Padahal, agama dengan politik, ekonomi, sosial, budaya dan lain lain tidak dapat dipisahkan. Mereka telah menyatu lama secara alamiah sejak ribuan tahun yang lalu. Sebagai seseorang Homo Islamicus, tugas kita adalah bekerja secara inklusif dan universal agar ekonomi syariah dapat diterima bukan hanya karena perintah agama tapi karena gagasan ekonomi yang benar benar terasa dampaknya bagi masyarakat. Bukan justru membuat ekonomi syariah semakin stagnan dalam perkembangan nya.
Stagnasi ekonomi syariah di Indonesia tersebut terjadi karena beberapa faktor. Setidaknya ada 3 faktor yang menyebabkan stagnasi tersebut. Pertama adalah kualitas sumber daya manusia lulusan ekonomi syariah. Setiap tahun, ribuan lulusan dari ratusan prodi ekonomi syariah dilahirkan namun penyerapan di industri ekonomi syariah relatif kecil.

^^^^^^^^

• [KEGIATAN]:
- a) Menurut kutipan tentang ekonomi syariah, apa faktor pertama yang menyebabkan stagnasi ekonomi syariah di Indonesia?
- b) Teruskan tulisan tentang stagnasi ekonomi syariah dari kalimat terakhirnya.
Baris-baris data tidak ada kaitannya dengan kutipan tentang ekonomi syariah.

• [SEGMEN DATA]:
^^^^^^^^

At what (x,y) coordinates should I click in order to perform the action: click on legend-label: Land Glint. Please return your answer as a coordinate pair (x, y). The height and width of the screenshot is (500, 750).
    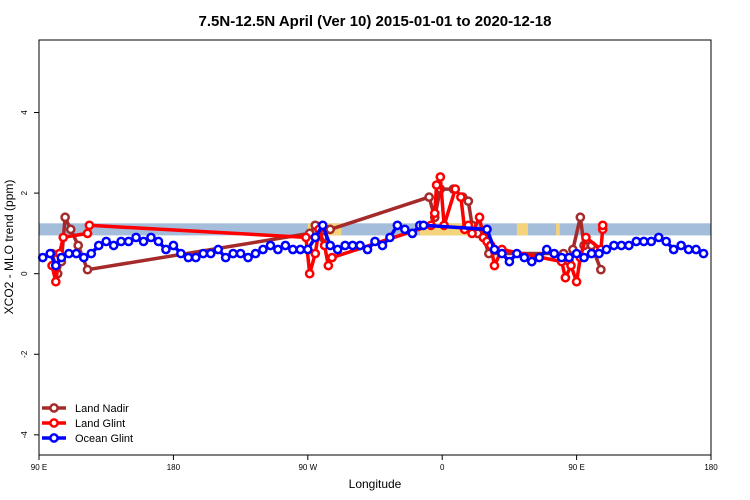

^^^^^^^^

• [DAFTAR JAWABAN]:
- a) Kualitas sumber daya manusia lulusan ekonomi syariah.

- b)
Studi dari Prof Nurul Huda, Guru Besar Fakultas Ekonomi Universitas Yarsi dengan judul “Daya Serap Lulusan Program Studi Ekonomi Keuangan Islam Pendekatan Alignment Index dan Exploratory” tahun 2016 menyebutkan bahwa Daya serap lulusan prodi ekonomi dan keuangan Islam pada industri keuangan syariah masih banyak belum mencapai angka 40%. Lulusan prodi ekonomi dan keuangan Islam khususnya di wilayah Sumatera banyak diserap oleh industri keuangan konvensional.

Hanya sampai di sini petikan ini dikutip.